[Opening RECORDS SHOWN section]

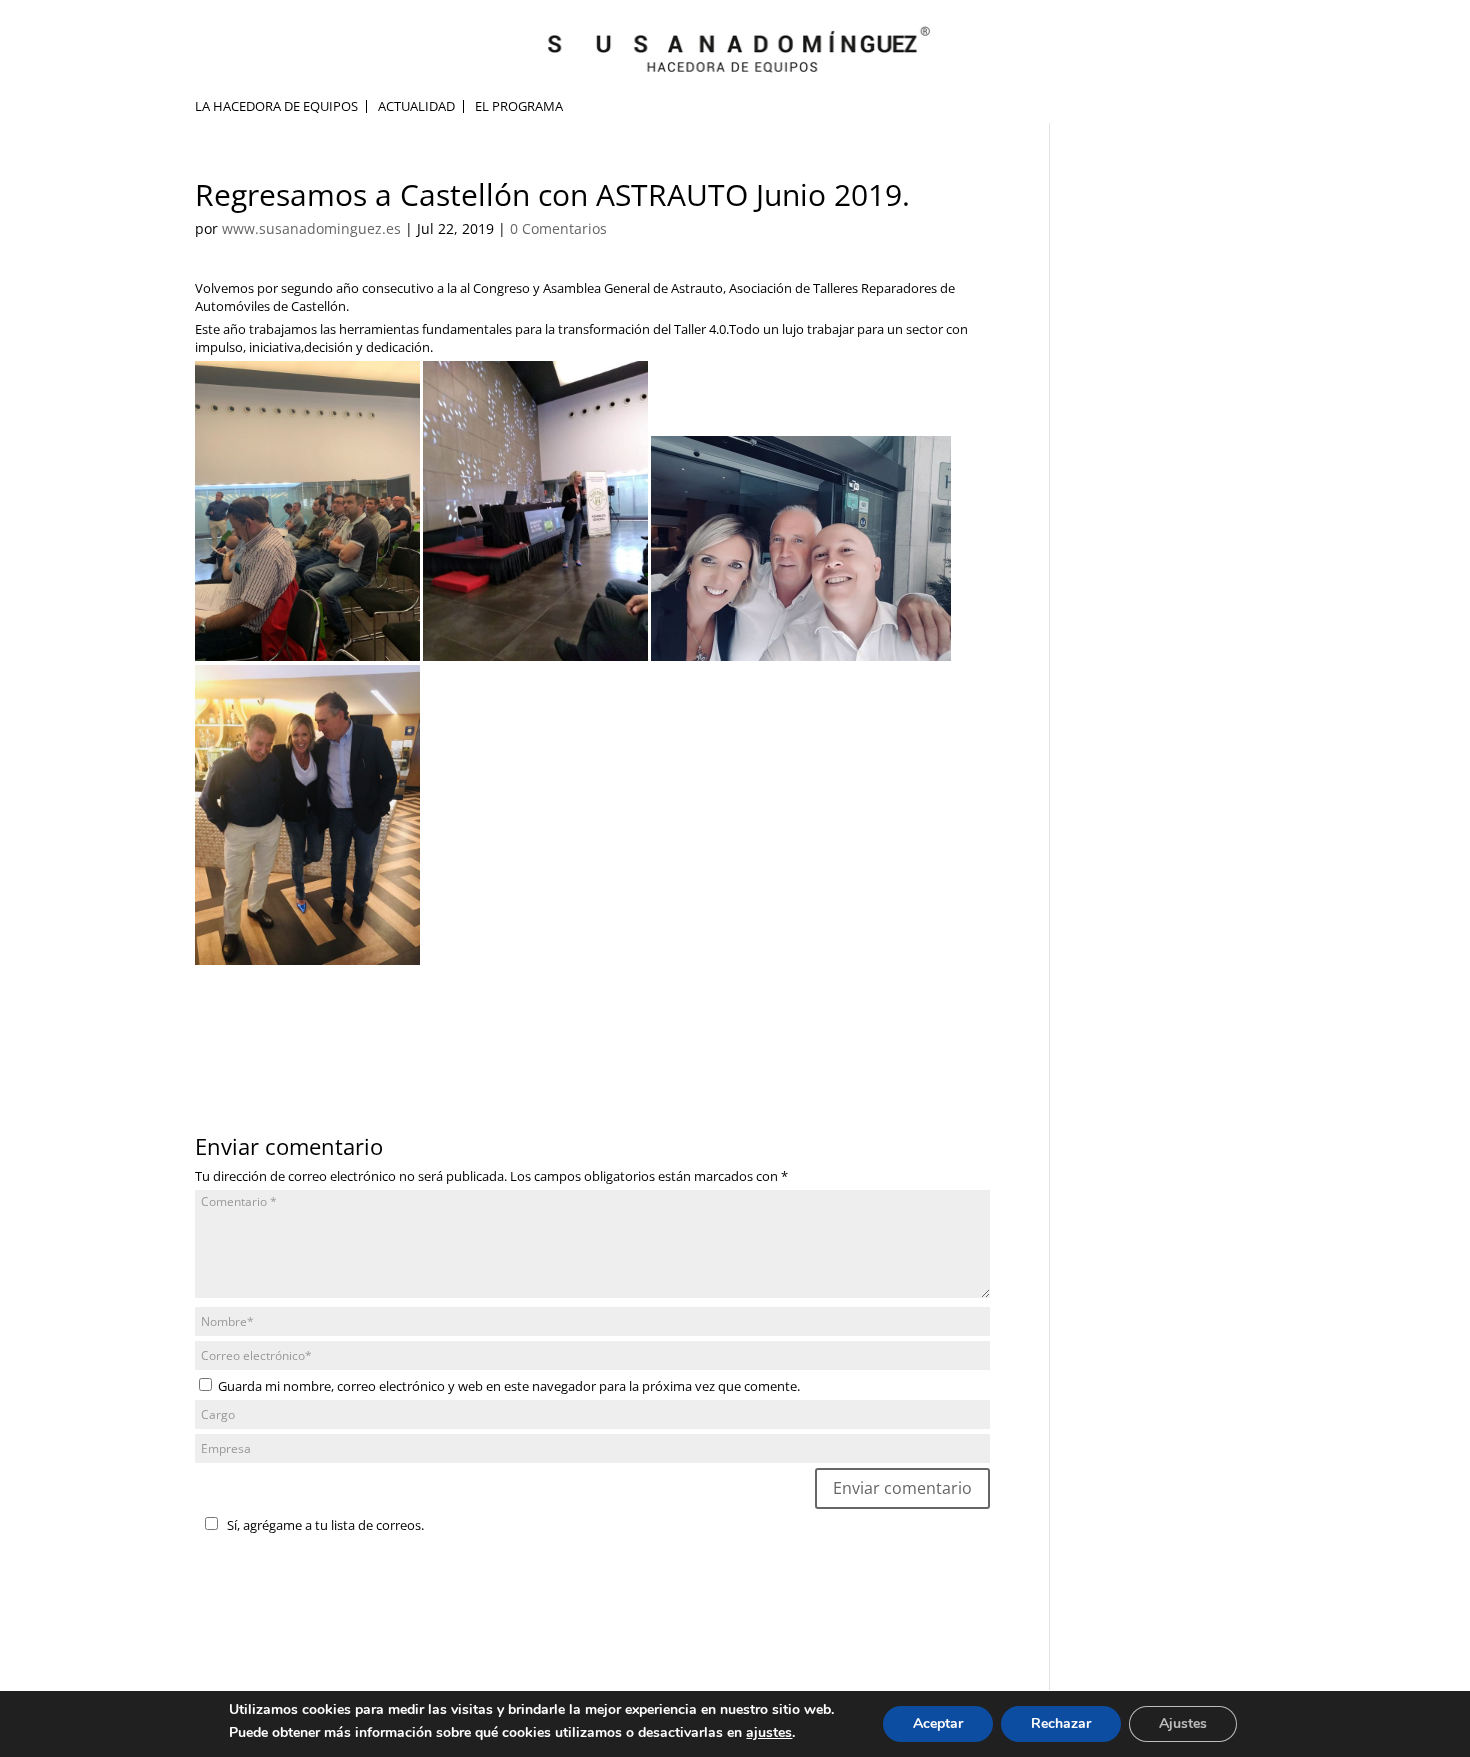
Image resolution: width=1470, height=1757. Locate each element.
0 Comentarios (558, 228)
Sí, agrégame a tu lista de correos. (325, 1525)
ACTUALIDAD (416, 106)
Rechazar (1061, 1723)
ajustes (769, 1733)
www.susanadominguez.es (311, 228)
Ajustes (1183, 1723)
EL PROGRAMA (519, 106)
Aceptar (938, 1723)
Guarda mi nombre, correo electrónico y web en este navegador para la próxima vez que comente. (509, 1386)
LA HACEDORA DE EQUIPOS (276, 106)
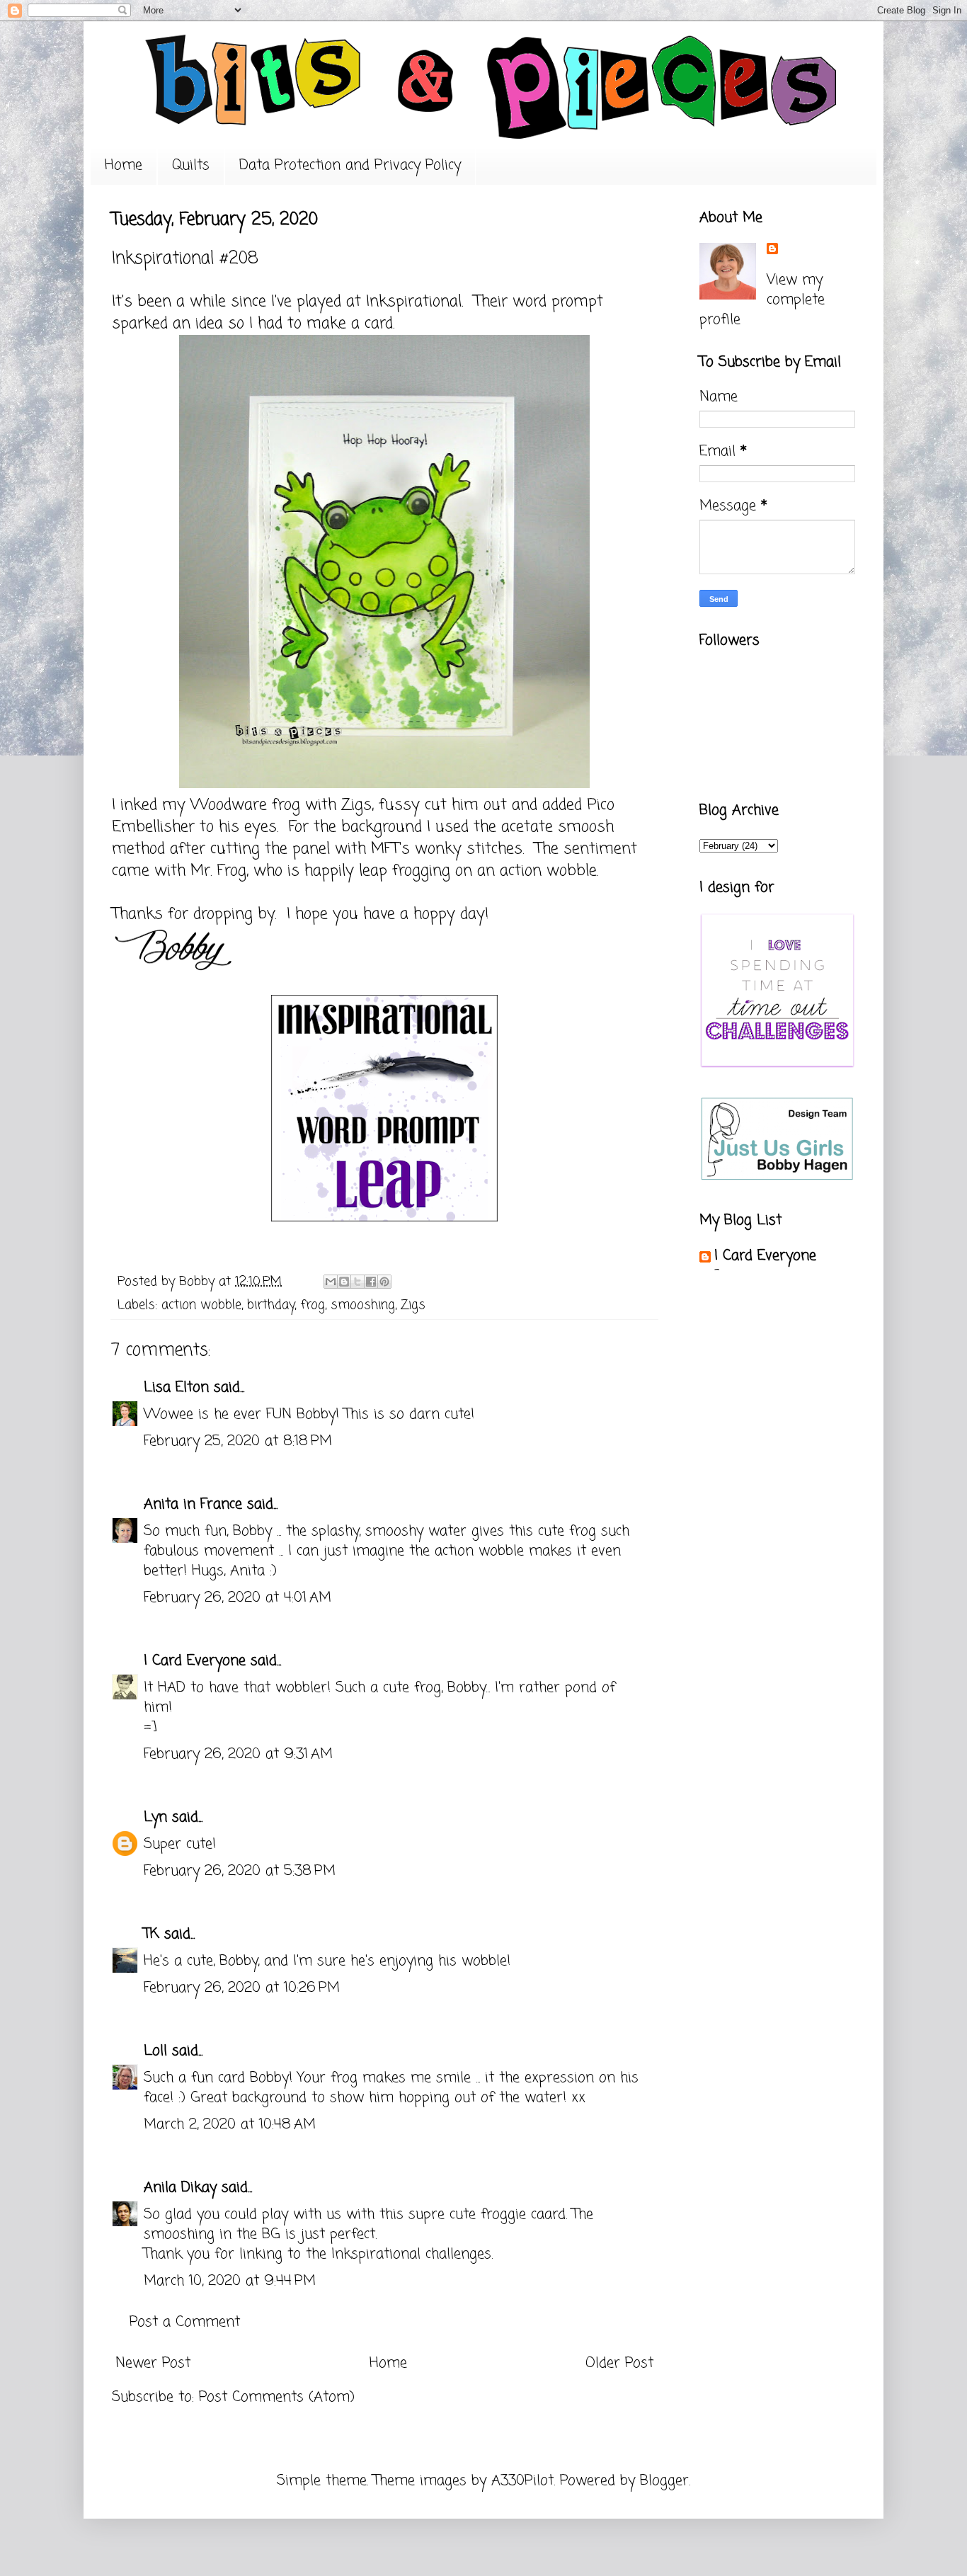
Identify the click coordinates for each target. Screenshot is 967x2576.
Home (123, 165)
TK (151, 1934)
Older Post (619, 2363)
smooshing (363, 1305)
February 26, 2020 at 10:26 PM (242, 1988)
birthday (270, 1305)
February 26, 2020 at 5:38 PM (240, 1871)
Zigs (413, 1305)
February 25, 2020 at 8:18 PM (238, 1441)
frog (312, 1305)
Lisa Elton (176, 1387)
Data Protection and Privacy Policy (350, 165)
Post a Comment (185, 2322)
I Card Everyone (195, 1661)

[Closing RECORDS SHOWN section]

* AIM OF THE EXERCISE: Write out the whole listing exactly, and drop the pictures.

* EXERCISE OUTPUT:
Image resolution: width=1470, height=1757. Locate each element.
0 Comentarios (558, 228)
Sí, agrégame a tu lista de correos. (325, 1525)
ACTUALIDAD (416, 106)
Rechazar (1061, 1723)
ajustes (769, 1733)
www.susanadominguez.es (311, 228)
Ajustes (1183, 1723)
EL PROGRAMA (519, 106)
Aceptar (938, 1723)
Guarda mi nombre, correo electrónico y web en este navegador para la próxima vez que comente. (509, 1386)
LA HACEDORA DE EQUIPOS (276, 106)
Identify the click coordinates for each target. Screenshot is 967x2576.
Home (123, 165)
TK (151, 1934)
Older Post (619, 2363)
smooshing (363, 1305)
February 26, 2020 at 10:26 PM (242, 1988)
birthday (270, 1305)
February 26, 2020 at 5:38 PM (240, 1871)
Zigs (413, 1305)
February 25, 2020 at 8:18 PM (238, 1441)
frog (312, 1305)
Lisa Elton (176, 1387)
Data Protection and Privacy Policy (350, 165)
Post a Comment (185, 2322)
I Card Everyone (195, 1661)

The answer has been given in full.